— У них и кабана много. — Я старался, видя, что Мише тяжело, как-то разбавить, смягчить рассказ.
— Кабаны? Как тебе сказать, вроде есть, видел разок прямо с машины порои, не скажу точно. Должны быть. Ладно, вызывают меня в роту, одного. Шел по большаку — дороги у них, прямо сказать, хорошие, — тепло уже, без шинели, поля кругом подсохли, несеяны. Подумал, как-то у нас дома там, поди еще снегу-снегу. Самое время по насту ток проверить. Мошных у немцев вовсе нет, и где быть? Лесишки дырявые, топтаные. Про глухарей подумал — дальше не помню. Очнулся в Сибири, в городе Ачинске. Вижу, слышу — говорить не могу. И долго так было. Думать надо, миной накрыло меня, рядом. Налей-ка еще чайку.
— А водочки? Погрейся.
— Все равно, налей.
Расстроился, вспоминая, Миша. Я ему настойку налил, а он поставил кружку на чурку и помешал палочкой. Заметил, отбросил сердито, продолжал:
— Долго, ой долго по госпиталям, сколько раз операции — сосчитать не могу…
Рассказывал о себе Миша, а я слушал горькую, такую горькую, но будто давно знакомую историю. И про то, что не писал домой писем, а сам узнал, что пришла на него похоронка, умерли в тяжелые годы отец и дочка Грунюшка от воспаления легких. Про то, как глянул на себя в ванне — «был деловой кряж, осталась оторцовка» — и решил не возвращаться домой. И все же вернулся. И как подвезли его на санях к родному дому. «Жена выскочила, слова не сказала, выдернула меня с дровней, как куль с сеном, на спину навалила — и в избу, будто боялась, что убегу или дальше повезут». Кривились у Миши губы, когда описывал, что застал дома: «Изба, что пустая пчелина колода, даже без вощины. Что нажито — прибралось. Кота на печке — и того нет».
Говорил Миша не торопясь, роняя слова, как жгучие капли, отмеривая их коротким жестом калеченой руки. С обидой сетовал на район, куда не раз вызывали на комиссию: «Что таскали? Нога не борода — не вырастет», а потом оставили в покое. Разок присылали фельдшерицу с порошками и шприцем: «А что меня колоть? Сам чуть живой, и не во что — задница, как у дохлого зайца».
Отвернувшись от жара костра, Миша замолк надолго; казалось, внимательно наблюдал, как широкие солнечные лучи пронизывают крученые космы дыма. Прилетел зяблик, уселся над нашими головами и частыми трелями старался перекричать ровный гул и потрескивание костра. Еловые лапы в теплом восходящем дыму плавно покачивались, будто подтверждая рассказ: «Да! Да! Так! Так!» Я понимал, что главное еще не сказано, но он молчал.

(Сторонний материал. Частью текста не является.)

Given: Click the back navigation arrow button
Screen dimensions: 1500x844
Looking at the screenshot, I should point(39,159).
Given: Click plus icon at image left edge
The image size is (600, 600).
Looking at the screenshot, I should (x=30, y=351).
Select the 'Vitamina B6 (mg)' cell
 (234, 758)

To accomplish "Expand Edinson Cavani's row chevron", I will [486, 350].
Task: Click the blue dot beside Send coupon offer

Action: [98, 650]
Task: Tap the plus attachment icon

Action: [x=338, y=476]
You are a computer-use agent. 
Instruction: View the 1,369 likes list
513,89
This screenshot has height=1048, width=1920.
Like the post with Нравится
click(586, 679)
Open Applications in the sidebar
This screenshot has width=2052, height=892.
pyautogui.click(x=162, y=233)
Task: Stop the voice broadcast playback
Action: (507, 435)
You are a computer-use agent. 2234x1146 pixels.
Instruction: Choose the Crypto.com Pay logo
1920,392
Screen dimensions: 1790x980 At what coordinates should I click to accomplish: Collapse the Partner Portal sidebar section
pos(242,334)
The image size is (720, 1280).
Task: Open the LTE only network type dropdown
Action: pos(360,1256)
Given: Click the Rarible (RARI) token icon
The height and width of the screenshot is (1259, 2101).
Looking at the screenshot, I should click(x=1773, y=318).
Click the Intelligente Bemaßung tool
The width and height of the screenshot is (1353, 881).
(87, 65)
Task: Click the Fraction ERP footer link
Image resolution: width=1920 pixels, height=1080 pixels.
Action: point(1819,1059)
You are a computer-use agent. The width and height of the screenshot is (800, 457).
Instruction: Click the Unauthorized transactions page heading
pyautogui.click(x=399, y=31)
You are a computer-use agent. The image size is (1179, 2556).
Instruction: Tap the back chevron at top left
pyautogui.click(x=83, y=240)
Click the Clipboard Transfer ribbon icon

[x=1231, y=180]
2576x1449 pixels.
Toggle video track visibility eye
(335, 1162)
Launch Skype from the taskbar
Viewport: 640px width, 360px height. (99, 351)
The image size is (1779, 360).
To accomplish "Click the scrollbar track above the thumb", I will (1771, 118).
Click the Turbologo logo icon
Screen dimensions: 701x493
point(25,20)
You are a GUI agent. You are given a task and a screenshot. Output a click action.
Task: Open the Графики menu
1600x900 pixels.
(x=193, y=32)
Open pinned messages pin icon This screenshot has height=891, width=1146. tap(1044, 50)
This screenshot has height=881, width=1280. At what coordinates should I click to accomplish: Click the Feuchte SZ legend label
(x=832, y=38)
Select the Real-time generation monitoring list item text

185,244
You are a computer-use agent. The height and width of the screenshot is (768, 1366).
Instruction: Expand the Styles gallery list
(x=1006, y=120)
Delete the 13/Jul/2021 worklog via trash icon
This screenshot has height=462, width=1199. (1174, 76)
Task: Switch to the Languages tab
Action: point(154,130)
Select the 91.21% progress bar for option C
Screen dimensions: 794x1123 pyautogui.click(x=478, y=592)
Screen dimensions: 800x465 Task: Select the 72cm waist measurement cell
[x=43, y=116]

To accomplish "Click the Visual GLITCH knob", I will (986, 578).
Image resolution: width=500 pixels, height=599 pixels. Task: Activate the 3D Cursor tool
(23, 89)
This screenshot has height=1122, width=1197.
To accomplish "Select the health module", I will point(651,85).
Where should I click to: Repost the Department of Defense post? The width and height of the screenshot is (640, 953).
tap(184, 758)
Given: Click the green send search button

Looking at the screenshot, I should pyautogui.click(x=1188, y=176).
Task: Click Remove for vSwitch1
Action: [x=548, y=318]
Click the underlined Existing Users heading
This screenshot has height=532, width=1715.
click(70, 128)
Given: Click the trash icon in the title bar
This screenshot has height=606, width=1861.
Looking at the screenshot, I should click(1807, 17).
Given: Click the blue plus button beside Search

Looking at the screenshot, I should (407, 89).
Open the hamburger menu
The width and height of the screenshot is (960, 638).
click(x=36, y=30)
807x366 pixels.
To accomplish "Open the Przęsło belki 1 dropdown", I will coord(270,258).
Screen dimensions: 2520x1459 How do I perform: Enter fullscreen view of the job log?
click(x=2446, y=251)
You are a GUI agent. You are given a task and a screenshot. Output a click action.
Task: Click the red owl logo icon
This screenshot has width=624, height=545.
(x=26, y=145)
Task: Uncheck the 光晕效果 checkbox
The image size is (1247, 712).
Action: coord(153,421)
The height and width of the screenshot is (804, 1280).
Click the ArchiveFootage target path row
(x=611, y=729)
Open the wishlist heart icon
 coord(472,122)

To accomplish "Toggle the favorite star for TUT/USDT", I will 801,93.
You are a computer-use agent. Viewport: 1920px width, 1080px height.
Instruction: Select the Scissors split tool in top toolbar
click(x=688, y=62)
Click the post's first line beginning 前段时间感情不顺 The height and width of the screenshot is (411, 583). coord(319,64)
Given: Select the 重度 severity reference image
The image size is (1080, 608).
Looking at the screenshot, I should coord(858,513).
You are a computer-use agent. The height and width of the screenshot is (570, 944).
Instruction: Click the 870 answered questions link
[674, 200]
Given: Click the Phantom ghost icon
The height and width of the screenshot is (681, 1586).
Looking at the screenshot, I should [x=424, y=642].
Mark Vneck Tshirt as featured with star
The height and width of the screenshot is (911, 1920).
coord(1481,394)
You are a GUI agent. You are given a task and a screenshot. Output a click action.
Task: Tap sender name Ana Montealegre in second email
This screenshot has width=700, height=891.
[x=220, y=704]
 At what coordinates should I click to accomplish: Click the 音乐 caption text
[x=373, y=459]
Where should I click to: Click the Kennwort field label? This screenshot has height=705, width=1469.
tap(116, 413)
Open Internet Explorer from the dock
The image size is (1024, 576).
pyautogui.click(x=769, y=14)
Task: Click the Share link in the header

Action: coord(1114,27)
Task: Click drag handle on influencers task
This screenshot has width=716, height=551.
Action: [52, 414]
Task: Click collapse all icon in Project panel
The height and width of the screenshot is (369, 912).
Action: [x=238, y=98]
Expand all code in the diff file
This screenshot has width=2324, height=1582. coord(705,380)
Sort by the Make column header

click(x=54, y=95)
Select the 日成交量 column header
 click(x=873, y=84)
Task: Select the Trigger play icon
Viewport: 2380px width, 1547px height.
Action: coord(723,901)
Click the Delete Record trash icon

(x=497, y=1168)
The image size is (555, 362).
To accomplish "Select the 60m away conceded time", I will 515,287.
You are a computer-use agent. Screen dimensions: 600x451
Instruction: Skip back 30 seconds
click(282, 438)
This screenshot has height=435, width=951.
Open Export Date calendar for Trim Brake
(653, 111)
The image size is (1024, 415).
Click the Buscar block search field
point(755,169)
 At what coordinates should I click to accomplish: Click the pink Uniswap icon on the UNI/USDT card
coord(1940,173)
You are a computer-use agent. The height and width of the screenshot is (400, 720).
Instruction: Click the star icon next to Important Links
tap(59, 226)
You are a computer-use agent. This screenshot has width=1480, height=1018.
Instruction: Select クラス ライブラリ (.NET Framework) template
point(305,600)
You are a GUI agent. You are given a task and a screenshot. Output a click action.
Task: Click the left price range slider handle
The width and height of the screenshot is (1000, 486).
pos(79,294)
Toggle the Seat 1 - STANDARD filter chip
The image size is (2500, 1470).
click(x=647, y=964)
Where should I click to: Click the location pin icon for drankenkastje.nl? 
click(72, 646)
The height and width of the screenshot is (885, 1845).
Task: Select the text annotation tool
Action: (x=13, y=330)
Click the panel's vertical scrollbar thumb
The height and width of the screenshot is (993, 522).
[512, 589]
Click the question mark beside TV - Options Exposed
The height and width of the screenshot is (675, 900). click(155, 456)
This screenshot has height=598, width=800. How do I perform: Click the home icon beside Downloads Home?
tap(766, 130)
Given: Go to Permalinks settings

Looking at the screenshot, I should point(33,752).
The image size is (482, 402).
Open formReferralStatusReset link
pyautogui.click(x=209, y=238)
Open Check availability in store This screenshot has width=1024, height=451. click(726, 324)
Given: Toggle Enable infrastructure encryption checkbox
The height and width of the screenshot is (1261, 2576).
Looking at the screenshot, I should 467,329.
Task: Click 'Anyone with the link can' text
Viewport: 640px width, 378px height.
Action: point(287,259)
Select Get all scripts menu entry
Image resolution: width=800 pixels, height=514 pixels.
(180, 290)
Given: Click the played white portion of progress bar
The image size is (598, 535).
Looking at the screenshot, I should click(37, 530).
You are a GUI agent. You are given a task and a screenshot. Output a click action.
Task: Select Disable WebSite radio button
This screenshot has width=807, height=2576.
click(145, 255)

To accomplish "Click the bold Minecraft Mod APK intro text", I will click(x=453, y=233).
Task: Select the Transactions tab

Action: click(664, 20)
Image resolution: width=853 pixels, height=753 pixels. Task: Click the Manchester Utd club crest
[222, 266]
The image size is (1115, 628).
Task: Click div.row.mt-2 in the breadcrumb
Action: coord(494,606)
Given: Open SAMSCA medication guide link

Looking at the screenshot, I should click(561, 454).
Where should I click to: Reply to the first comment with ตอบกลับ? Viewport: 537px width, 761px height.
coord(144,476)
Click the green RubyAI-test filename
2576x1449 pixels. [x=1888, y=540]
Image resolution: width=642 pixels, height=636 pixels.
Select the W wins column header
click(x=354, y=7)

Тогда я стал расспрашивать по обычной схеме разговора при встречах — как живешь, что поделываешь? — не очень пригодной для данного случая.
Миша отвечал нехотя, схематично, иногда выпячивая памятную деталь: «Картошка-матушка — и та не вдоволь. Пестыши собирали, ели, сосновый сок» — это про послевоенную жизнь. А про сегодняшнее, когда, как я понял, справились, завели хозяйство, заключил, улыбаясь: «Кот откуда-то, видать издалека, пришел и остался жить». И вдруг неожиданно зло, с болью в голосе: «И я, не суди, вроде того кота».
Тут-то я и понял, что печалило моего приятеля. На войну уходил хозяином, основным работником. Теперь что? Жена на работе день и ночь, он — домашничает. Правда, «есть теперь кому курям корм подбросить». Хоть одной рукой. Был природным пахарем, ремесла никакого не знал. Теперь бы, как все, в механизаторы, комбайнеры, трактористы — не выходит при его калечестве. Сиди дома. Ой! Не по характеру. И он подтвердил, сказал в конце моих расспросов: «Так и стал котом-домовником, только что мышей не ловил».
Один котелок мы выпили, я пошел за водой. Солнце поднялось высоко, разгорелось, распаяло снег. Зашумела, забуянила вешняя вода. Быстро вытаивал угор над болотом. Из каждого островка снежной крупы струился язычок прозрачной влаги, сливался с соседним и с легким шумом бежал вниз по склону. На глазах верховодка синила, заливала белую гладь мшаги. В высокой голубизне вихлялась в брачном полете пара воронов. Плавно, одна за другой летели чайки, все в одну сторону: искали или нашли уже где-то открытую воду. На проталинах земля парила и пахла весной.
Осторожно черпая кружкой в котелок, отодвигая плавающую хвою и палые листья, я думал о Мише, пытаясь угадать, почему в его, в общем-то, печальных глазах иногда проскакивали веселые, живые искры.